(What the task requires): Your task is to repeat the entries word for word while leaving out the pictures.

(Data to process):
┌────────

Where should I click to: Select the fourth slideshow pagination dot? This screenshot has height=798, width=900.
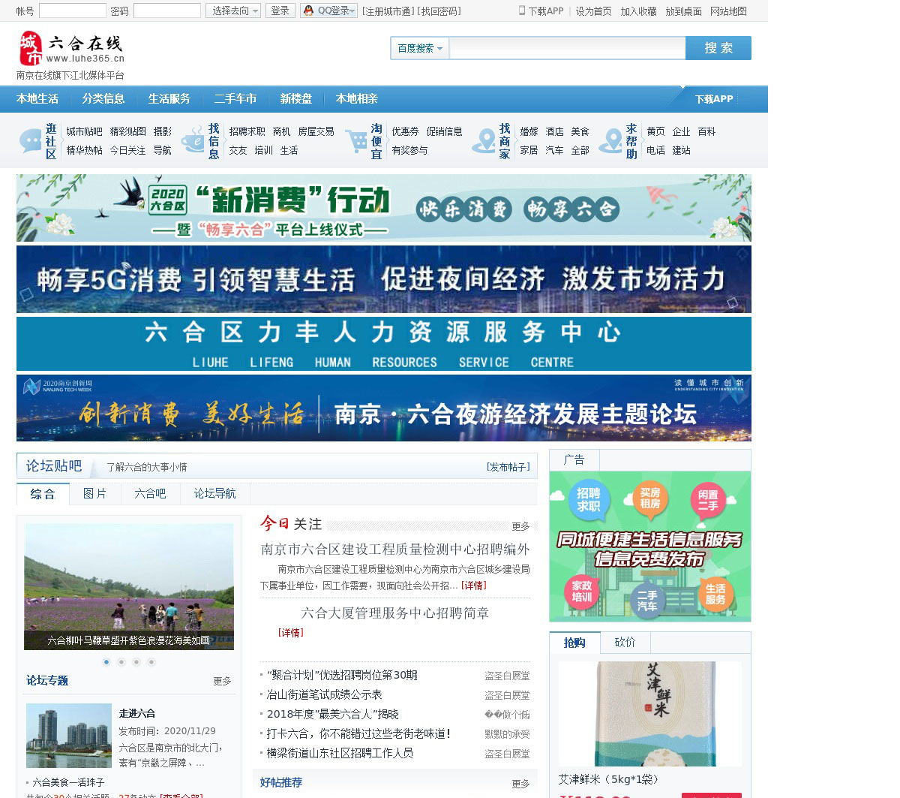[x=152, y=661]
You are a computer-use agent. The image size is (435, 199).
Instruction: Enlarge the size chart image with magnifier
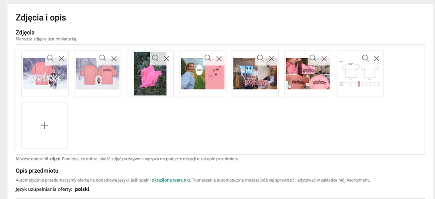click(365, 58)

└────────

(Answer to this problem):
Where should I click to: Select the fourth slideshow pagination dot? This screenshot has height=798, width=900.
[x=152, y=661]
You are a computer-use agent. The image size is (435, 199).
Instruction: Enlarge the size chart image with magnifier
click(365, 58)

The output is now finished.